3. A similar confirmation from the current owner of another nearby property.
4. We have English Heritage Ariel pictures of the area from 1929, 1949 and 1965. There are no indications of any access. Some felled areas are visible despite TPO no 1 from C&W UDC days. Old downland areas are also visible.
5. We believe Ordnance Survey 1st edition and later will confirm the ariel pictures and living residents statements going back over many years.

This is in addition to the material already submitted on-line.

We believe this fundamentally alters the submission. This is not for reinstatement of access. It is completely new and in an unsuitable location.

Surrey Highways need to consider on this basis.

We believe the forestry proposed is likely to be unsustainable and that the application is for a quite different purpose.

Regards
A local resident


This Blog was originally created to fight the mansion proposal last year, which has other background. Do look at the earlier editions. Both War Coppice Village Residents Association and the new Area 148 (Viewpoint) Neighbourhood Watch area and their members are welcome to contribute and post materials here or link to the site. Other groups have also linked up locally demostrating this is not simply a very localised issue but one affecting a wide area and many who value Caterham's green spaces.

http://oldparkwood.blogspot.com/

The 2010/2011 planning application for an "Exception" to the Green Belt failed on a number of grounds. It would have crossed an ancient earthworks, which is still visible and formed an original 'Park Pale', a means to keep game within an enclosure. At an appeal a temporary access was proposed on exactly the line of this proposed trackway, to allow for construction traffic and was then to be reinstated. A trackway, especially one where scrub was cleared on each side, would also have provided any house located near the old beech with a line of sight south over View Point.

The battle has restarted and with the Government changing planning rules, with its 'Presumption in favour of development', this is simply the start of a new fight. Although Green Belt is supposed to be protected as before, all sorts of powerful land owners and developers are queuing up to look for loopholes, while CPRE, The National Trust and newspapers such as The Times and The Telegraph have run campaigns against. The Government's proposals have the jargon NPFF - New Planning Policy Framework and were in fact released today - 27th March 2012.

http://www.communities.gov.uk/publications/planningandbuilding/draftframework
("Oldpark" The majestic old beech tree at the site of the proposed house. Photo taken on the site inspection during the planning appeal. CMW)

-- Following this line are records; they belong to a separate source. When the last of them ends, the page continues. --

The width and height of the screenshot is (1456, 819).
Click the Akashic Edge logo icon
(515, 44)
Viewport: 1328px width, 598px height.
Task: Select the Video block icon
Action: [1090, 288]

A photo albulm containing the "Oldpark" picture and other images is here:

Tom Bennington, the new chair of the War Coppice Garden Village Resident's Association, is a a key local contact.
As some of you will know a new Neighbourhood Watch (148) has recently been started from View Point, back to Tupwood Lane and the Green Belt parts of Harestone Valley, Hill and Upper Harestone. Wendy Russell is coordinating that group and will hopefully be able to keep them aware of developments.

Other groups have also linked up to object to these proposals from Dome Hill and Harestone Valley.

"Oldpark"
Here is a Google Map link from View Point. The site is to the right hand side of Gravelly Hill, just beyond the 'SLOW' sign where the hill joins View Point.
Tip Rotate the circle by clicking on the "n" and drag it round to about 3 o'clock to see Gravelly Hill and where the forrestry work is proposed. You can move up the hill by clicking the arrows and lines on the road.